Dentre estas vozes sobressaem-se a do “menino” e a da “travesti”, que, no entanto, também podem ser apenas dois lados do mesmo espelho. O menino está no começo e no fim do livro. A travesti perpassa as estações desta narrativa intrincada e esfíngica como uma Ariadne perdida no próprio labirinto. O que a conduz, assim como aos outros personagens, é a necessidade desesperadora de encontrar uma saída. E é aí que seu destino se realiza como incongruência: quanto mais eles correm para encontrar uma porta de escape, mais se veem emparedados.
Morte
O que une todas essas figuras, sejam elas de fato portadoras de histórias individuais distintas ou apenas diferentes planos do mesmo corpo fragmentado em sua constante mobilidade, é a sensação de insignificância diante da finitude. E é, paradoxalmente, esta consciência de que a cada passo avançamos para mais perto da morte, é a iminência da paralisia final que parece impulsionar os personagens a continuar correndo e prosseguir lutando.

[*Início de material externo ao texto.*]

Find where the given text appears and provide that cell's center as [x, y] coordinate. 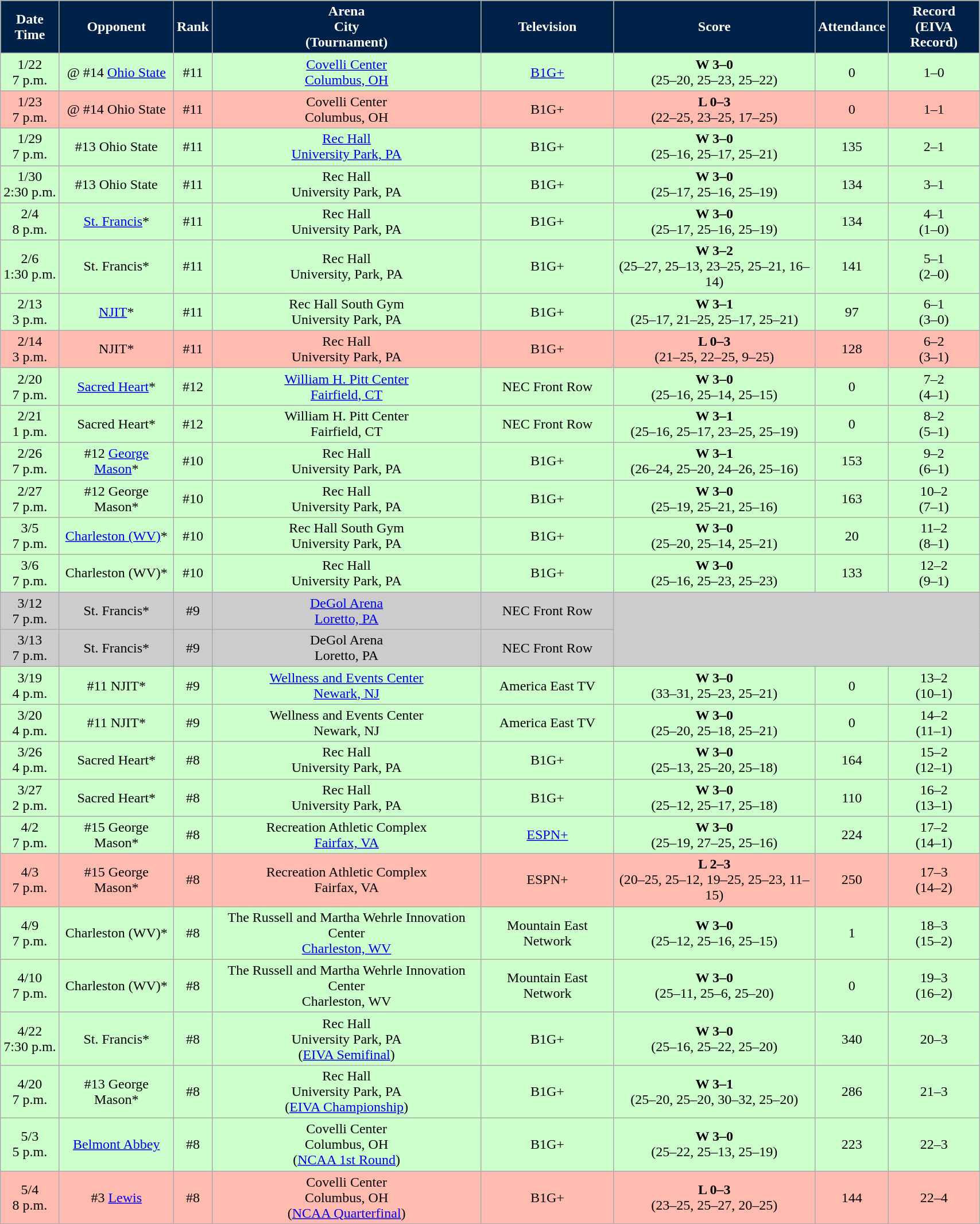
Rank [193, 27]
4/27 p.m. [30, 835]
W 3–1(25–20, 25–20, 30–32, 25–20) [714, 1091]
2/133 p.m. [30, 311]
2/277 p.m. [30, 498]
3–1 [934, 184]
97 [851, 311]
153 [851, 460]
W 3–0(25–12, 25–16, 25–15) [714, 932]
10–2(7–1) [934, 498]
1/237 p.m. [30, 109]
17–2(14–1) [934, 835]
19–3(16–2) [934, 985]
W 3–1(25–17, 21–25, 25–17, 25–21) [714, 311]
4–1(1–0) [934, 222]
W 3–0(25–20, 25–23, 25–22) [714, 72]
Rec HallUniversity Park, PA(EIVA Semifinal) [346, 1038]
W 3–0(25–16, 25–17, 25–21) [714, 147]
4/227:30 p.m. [30, 1038]
W 3–1(26–24, 25–20, 24–26, 25–16) [714, 460]
250 [851, 880]
3/67 p.m. [30, 573]
14–2(11–1) [934, 722]
1/297 p.m. [30, 147]
340 [851, 1038]
Opponent [116, 27]
Rec HallUniversity Park, PA(EIVA Championship) [346, 1091]
W 3–0(25–19, 27–25, 25–16) [714, 835]
1–0 [934, 72]
L 2–3(20–25, 25–12, 19–25, 25–23, 11–15) [714, 880]
L 0–3(21–25, 22–25, 9–25) [714, 349]
W 3–0(25–12, 25–17, 25–18) [714, 797]
L 0–3(22–25, 23–25, 17–25) [714, 109]
W 3–0(25–11, 25–6, 25–20) [714, 985]
12–2(9–1) [934, 573]
17–3(14–2) [934, 880]
2/267 p.m. [30, 460]
13–2(10–1) [934, 685]
22–3 [934, 1144]
224 [851, 835]
ArenaCity(Tournament) [346, 27]
110 [851, 797]
3/264 p.m. [30, 760]
1/227 p.m. [30, 72]
6–1(3–0) [934, 311]
W 3–0(25–20, 25–18, 25–21) [714, 722]
Television [548, 27]
6–2(3–1) [934, 349]
#13 George Mason* [116, 1091]
223 [851, 1144]
W 3–1(25–16, 25–17, 23–25, 25–19) [714, 424]
3/127 p.m. [30, 611]
9–2(6–1) [934, 460]
2/48 p.m. [30, 222]
#3 Lewis [116, 1196]
5–1(2–0) [934, 266]
W 3–0(33–31, 25–23, 25–21) [714, 685]
1–1 [934, 109]
1 [851, 932]
W 3–0(25–13, 25–20, 25–18) [714, 760]
W 3–0(25–16, 25–22, 25–20) [714, 1038]
133 [851, 573]
8–2(5–1) [934, 424]
2/207 p.m. [30, 386]
Score [714, 27]
286 [851, 1091]
20–3 [934, 1038]
W 3–0(25–19, 25–21, 25–16) [714, 498]
5/48 p.m. [30, 1196]
Covelli CenterColumbus, OH(NCAA 1st Round) [346, 1144]
163 [851, 498]
7–2(4–1) [934, 386]
128 [851, 349]
2/61:30 p.m. [30, 266]
2/143 p.m. [30, 349]
2/211 p.m. [30, 424]
4/107 p.m. [30, 985]
5/35 p.m. [30, 1144]
Covelli CenterColumbus, OH(NCAA Quarterfinal) [346, 1196]
3/204 p.m. [30, 722]
16–2(13–1) [934, 797]
L 0–3(23–25, 25–27, 20–25) [714, 1196]
DateTime [30, 27]
21–3 [934, 1091]
4/207 p.m. [30, 1091]
W 3–0(25–16, 25–23, 25–23) [714, 573]
Belmont Abbey [116, 1144]
W 3–2(25–27, 25–13, 23–25, 25–21, 16–14) [714, 266]
2–1 [934, 147]
W 3–0(25–22, 25–13, 25–19) [714, 1144]
15–2(12–1) [934, 760]
4/37 p.m. [30, 880]
141 [851, 266]
22–4 [934, 1196]
3/194 p.m. [30, 685]
W 3–0(25–20, 25–14, 25–21) [714, 536]
Attendance [851, 27]
11–2(8–1) [934, 536]
Record(EIVA Record) [934, 27]
3/57 p.m. [30, 536]
135 [851, 147]
144 [851, 1196]
18–3(15–2) [934, 932]
Rec HallUniversity, Park, PA [346, 266]
4/97 p.m. [30, 932]
W 3–0(25–16, 25–14, 25–15) [714, 386]
1/302:30 p.m. [30, 184]
3/137 p.m. [30, 648]
3/272 p.m. [30, 797]
20 [851, 536]
164 [851, 760]
Extract the [x, y] coordinate from the center of the cell holding the provided text.  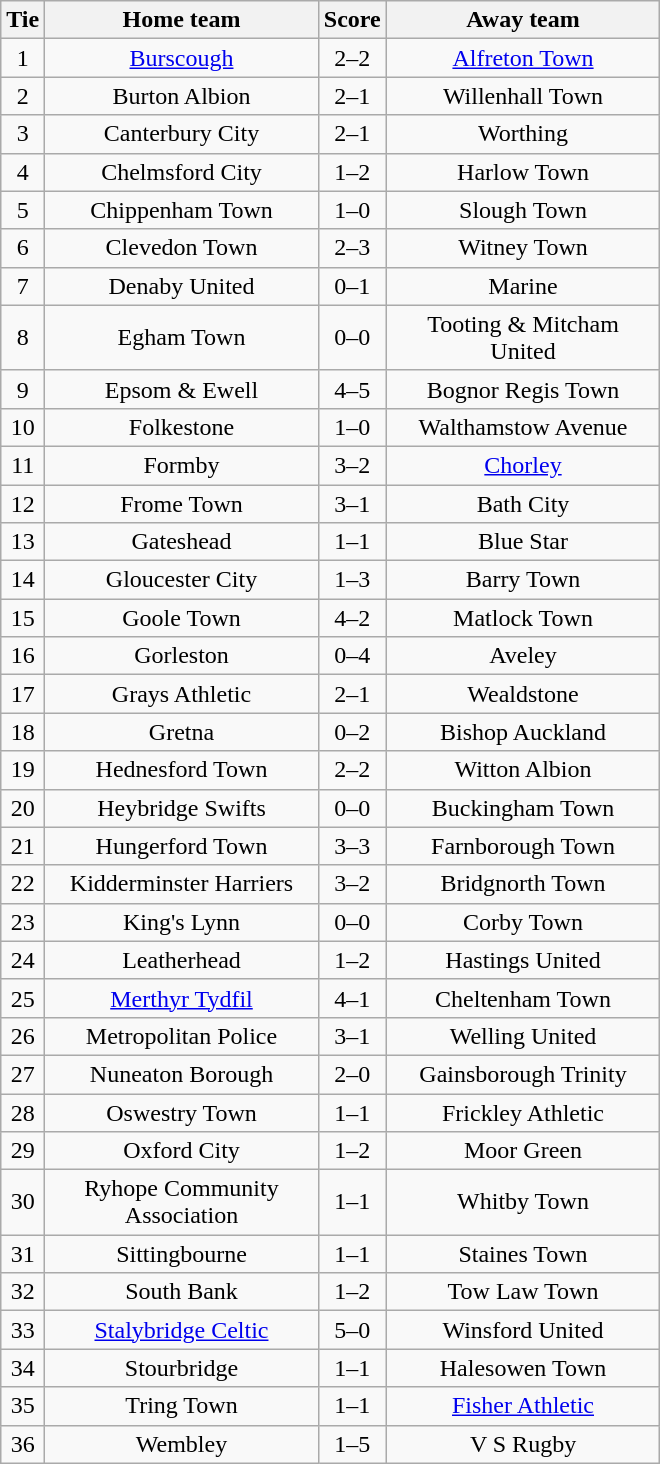
Tie [23, 20]
Tring Town [182, 1406]
Gateshead [182, 542]
27 [23, 1074]
10 [23, 427]
35 [23, 1406]
Blue Star [523, 542]
Gloucester City [182, 580]
Leatherhead [182, 960]
Nuneaton Borough [182, 1074]
23 [23, 922]
14 [23, 580]
Goole Town [182, 618]
12 [23, 503]
6 [23, 248]
Hastings United [523, 960]
2 [23, 96]
30 [23, 1202]
Chippenham Town [182, 210]
Denaby United [182, 286]
V S Rugby [523, 1444]
Gorleston [182, 656]
Fisher Athletic [523, 1406]
17 [23, 694]
0–4 [352, 656]
Canterbury City [182, 134]
4 [23, 172]
Heybridge Swifts [182, 808]
Kidderminster Harriers [182, 884]
Home team [182, 20]
Moor Green [523, 1151]
Metropolitan Police [182, 1036]
King's Lynn [182, 922]
Grays Athletic [182, 694]
Formby [182, 465]
Bognor Regis Town [523, 389]
Witton Albion [523, 770]
1 [23, 58]
0–1 [352, 286]
Chorley [523, 465]
Aveley [523, 656]
Alfreton Town [523, 58]
Bath City [523, 503]
Score [352, 20]
Wembley [182, 1444]
11 [23, 465]
Halesowen Town [523, 1368]
Walthamstow Avenue [523, 427]
5–0 [352, 1330]
Away team [523, 20]
Stalybridge Celtic [182, 1330]
Tooting & Mitcham United [523, 338]
Stourbridge [182, 1368]
0–2 [352, 732]
20 [23, 808]
Buckingham Town [523, 808]
Bishop Auckland [523, 732]
15 [23, 618]
Matlock Town [523, 618]
25 [23, 998]
3–3 [352, 846]
Egham Town [182, 338]
28 [23, 1113]
2–0 [352, 1074]
Burton Albion [182, 96]
Chelmsford City [182, 172]
18 [23, 732]
Winsford United [523, 1330]
Oswestry Town [182, 1113]
Folkestone [182, 427]
9 [23, 389]
Frickley Athletic [523, 1113]
4–1 [352, 998]
2–3 [352, 248]
Hungerford Town [182, 846]
4–2 [352, 618]
Corby Town [523, 922]
21 [23, 846]
16 [23, 656]
22 [23, 884]
31 [23, 1254]
Gainsborough Trinity [523, 1074]
3 [23, 134]
Witney Town [523, 248]
8 [23, 338]
4–5 [352, 389]
19 [23, 770]
South Bank [182, 1292]
13 [23, 542]
Clevedon Town [182, 248]
Worthing [523, 134]
24 [23, 960]
34 [23, 1368]
32 [23, 1292]
Marine [523, 286]
5 [23, 210]
Frome Town [182, 503]
26 [23, 1036]
Whitby Town [523, 1202]
7 [23, 286]
Cheltenham Town [523, 998]
Ryhope Community Association [182, 1202]
Staines Town [523, 1254]
1–5 [352, 1444]
Farnborough Town [523, 846]
Oxford City [182, 1151]
Slough Town [523, 210]
Epsom & Ewell [182, 389]
Sittingbourne [182, 1254]
Willenhall Town [523, 96]
Barry Town [523, 580]
Bridgnorth Town [523, 884]
36 [23, 1444]
Merthyr Tydfil [182, 998]
Hednesford Town [182, 770]
Gretna [182, 732]
Burscough [182, 58]
1–3 [352, 580]
29 [23, 1151]
Tow Law Town [523, 1292]
33 [23, 1330]
Harlow Town [523, 172]
Wealdstone [523, 694]
Welling United [523, 1036]
For the text-containing cell, return its midpoint in (x, y) coordinate format. 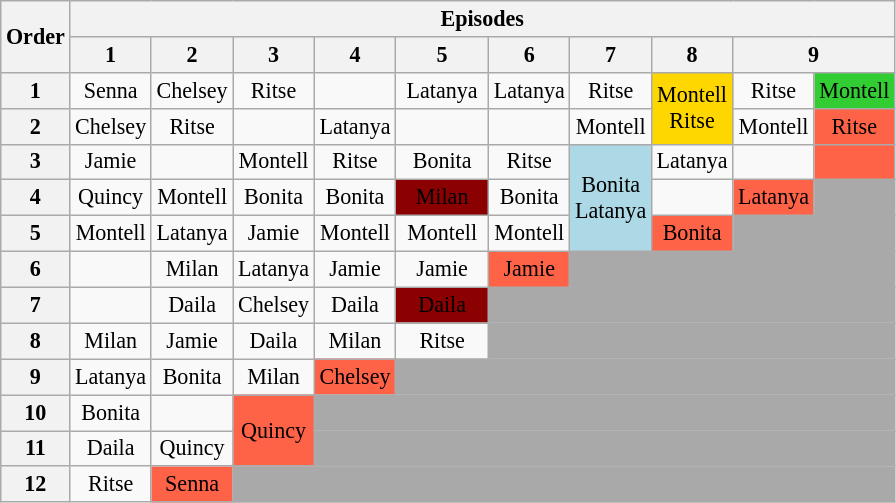
BonitaLatanya (610, 198)
11 (36, 448)
12 (36, 484)
Episodes (482, 18)
10 (36, 412)
MontellRitse (692, 108)
Order (36, 36)
Return [x, y] of the center of cell containing provided text 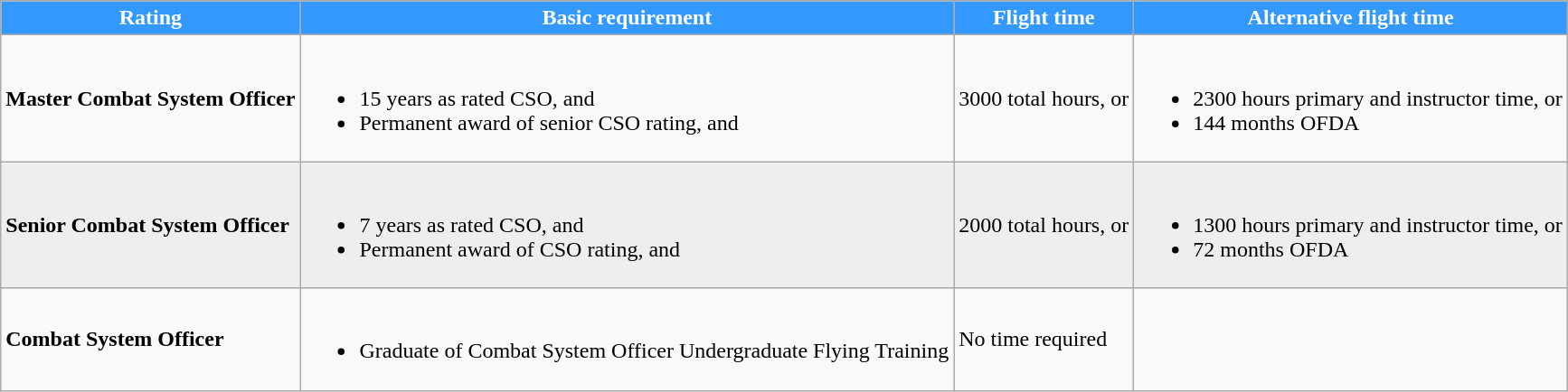
2000 total hours, or [1044, 225]
Rating [150, 18]
Alternative flight time [1351, 18]
3000 total hours, or [1044, 99]
1300 hours primary and instructor time, or72 months OFDA [1351, 225]
Basic requirement [628, 18]
Combat System Officer [150, 340]
No time required [1044, 340]
Flight time [1044, 18]
15 years as rated CSO, andPermanent award of senior CSO rating, and [628, 99]
Graduate of Combat System Officer Undergraduate Flying Training [628, 340]
Senior Combat System Officer [150, 225]
7 years as rated CSO, andPermanent award of CSO rating, and [628, 225]
2300 hours primary and instructor time, or144 months OFDA [1351, 99]
Master Combat System Officer [150, 99]
Capture the cell that displays the provided text and extract its [X, Y] central coordinate. 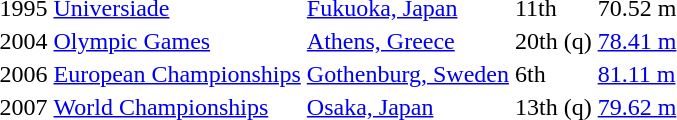
Gothenburg, Sweden [408, 74]
20th (q) [554, 41]
6th [554, 74]
European Championships [177, 74]
Athens, Greece [408, 41]
Olympic Games [177, 41]
Return (x, y) of the center of cell containing provided text 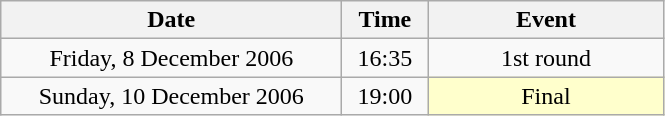
Time (385, 20)
1st round (546, 58)
Friday, 8 December 2006 (172, 58)
16:35 (385, 58)
Sunday, 10 December 2006 (172, 96)
Final (546, 96)
Date (172, 20)
19:00 (385, 96)
Event (546, 20)
Extract the (x, y) coordinate from the center of the cell holding the provided text.  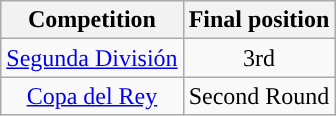
Copa del Rey (92, 96)
3rd (259, 58)
Final position (259, 20)
Competition (92, 20)
Segunda División (92, 58)
Second Round (259, 96)
Detect which cell encompasses the target text, then output its [x, y] center coordinate. 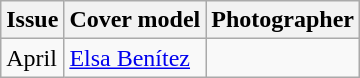
April [32, 58]
Cover model [135, 20]
Issue [32, 20]
Photographer [283, 20]
Elsa Benítez [135, 58]
Scan for the cell matching the given text and deliver its (X, Y) coordinate at center. 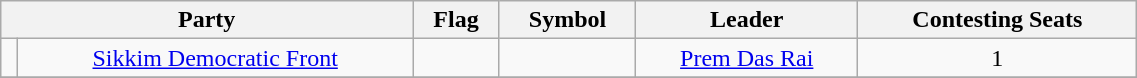
Symbol (567, 20)
Contesting Seats (998, 20)
Sikkim Democratic Front (216, 58)
Party (207, 20)
Prem Das Rai (747, 58)
Leader (747, 20)
1 (998, 58)
Flag (456, 20)
Return the (X, Y) coordinate for the center point of the cell that contains the specified text.  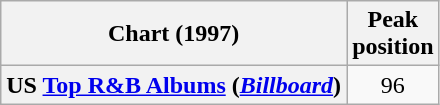
96 (393, 85)
US Top R&B Albums (Billboard) (174, 85)
Peakposition (393, 34)
Chart (1997) (174, 34)
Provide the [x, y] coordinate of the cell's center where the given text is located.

A morte, evitada e desejada, é punição e redenção num só movimento de chegada, é o território onde toda a busca termina, o “lugar para cair e fechar os olhos de vez”. Lendo-se este pequeno mas denso livro com atenção, nota-se que é dela que se fala o tempo todo. É ela, a morte, que está por trás do cerol feito pelo menino para “derrubar as voadoras” alheias, ela está por trás da pipa que se perde, está na resignação do homem, “cuspido pela liberdade, largado de apego”, na perseverança cansada da travesti “abusada, (…) fingindo ser a dona da banca com o traçado no meio copo”. A finitude está na penumbra do quarto, onde “sobre o colchão há alguém atormentado, encoberto, encolhido como um feto ainda no ventre materno”, ou nas flores que voam fazendo um espetáculo ao lado do velho caído, “lambendo pedra”. A morte é a companheira do “moleque de rua cheio de fome e de sede”, do início ao fim:
Aquele moleque cheio de fome e sede adulteceu e fez morrer. Ainda se escuta o nome dele pela janela, voando as sílabas pela escadinha que dá na rua. Desistiu, não há nada mais: o bonde passou e ele caiu nos trilhos. Esperou o Zé Maria vir buscá-lo pelo pé. Lamentou o tédio de aguardar a morte sem ao menos um pito. E, quando ela chegou, restou apenas carne: sua história já escapara, ao lado dos seus mais chegados, pois que todos morrem com a vida que se renova. — A de sétimo dia é quinta-feira.
Na morte, as pontas se unem e o destino do menino que é um coro se realiza. Sua vida é representativa para todos os que, como ele, morrem diariamente, insistindo em viver.